Economic confidence in Africa has risen amid other major continents’ indices dipping back in Q2 2019, findings by the latest Global Economic Conditions Survey (GECS) from the Association of Chartered Certified Accountants(ACCA) and the Institute of Management Accountants(IMA), has revealed.
The poll of more than 140 accountants across Africa noted, despite overall confidence remaining negative, it was one of the few regions to see a rise in this quarter, along with Central and Eastern Europe and South Asia.
All other regions including the US, China, Asia Pacific and the Middle East saw confidence levels dip.

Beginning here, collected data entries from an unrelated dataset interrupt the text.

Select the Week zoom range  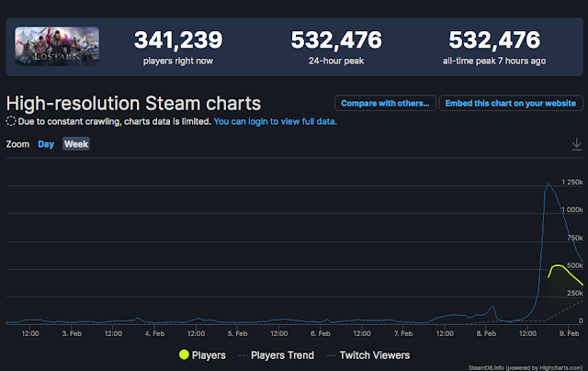(x=75, y=144)
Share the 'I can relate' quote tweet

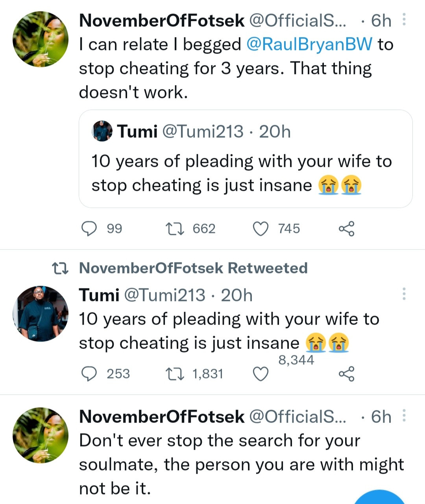[x=346, y=229]
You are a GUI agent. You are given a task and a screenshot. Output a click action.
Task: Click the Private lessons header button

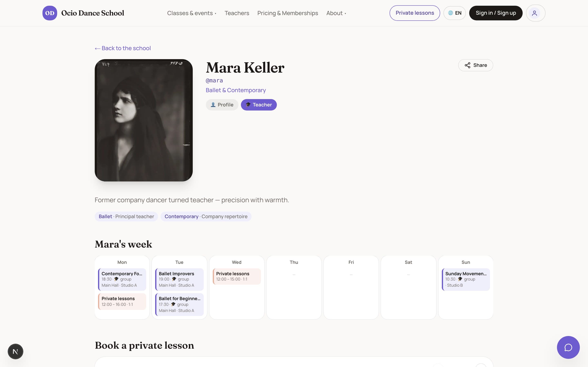(415, 13)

Chief Economist at ACCA, Michael Taylor, highlighted the prospect of lower US interest rates as a positive factor, easing the pressure for capital outflows from Africa.
He said: “Lower US interest rates also allow many economies to ease monetary policy. Despite relative buoyancy in oil prices, many producers are struggling with supply bottlenecks and policy uncertainty. “Investment in some of the large African economies should pick up this year and the GECS measure of investment opportunities is on a strong upward trend with a big jump in Q1 2019.”
However, Taylor warned of vulnerability for African exports, and that the region still faced challenges ahead.
He added: “The global economic slowdown is a downside risk for Africa and China and the euro area – the major destinations for African exports – look especially vulnerable.
“Growth in the region this year is likely to be around 3.5 per cent, an improvement on recent years but still below the rate that will significantly lift per capita incomes.”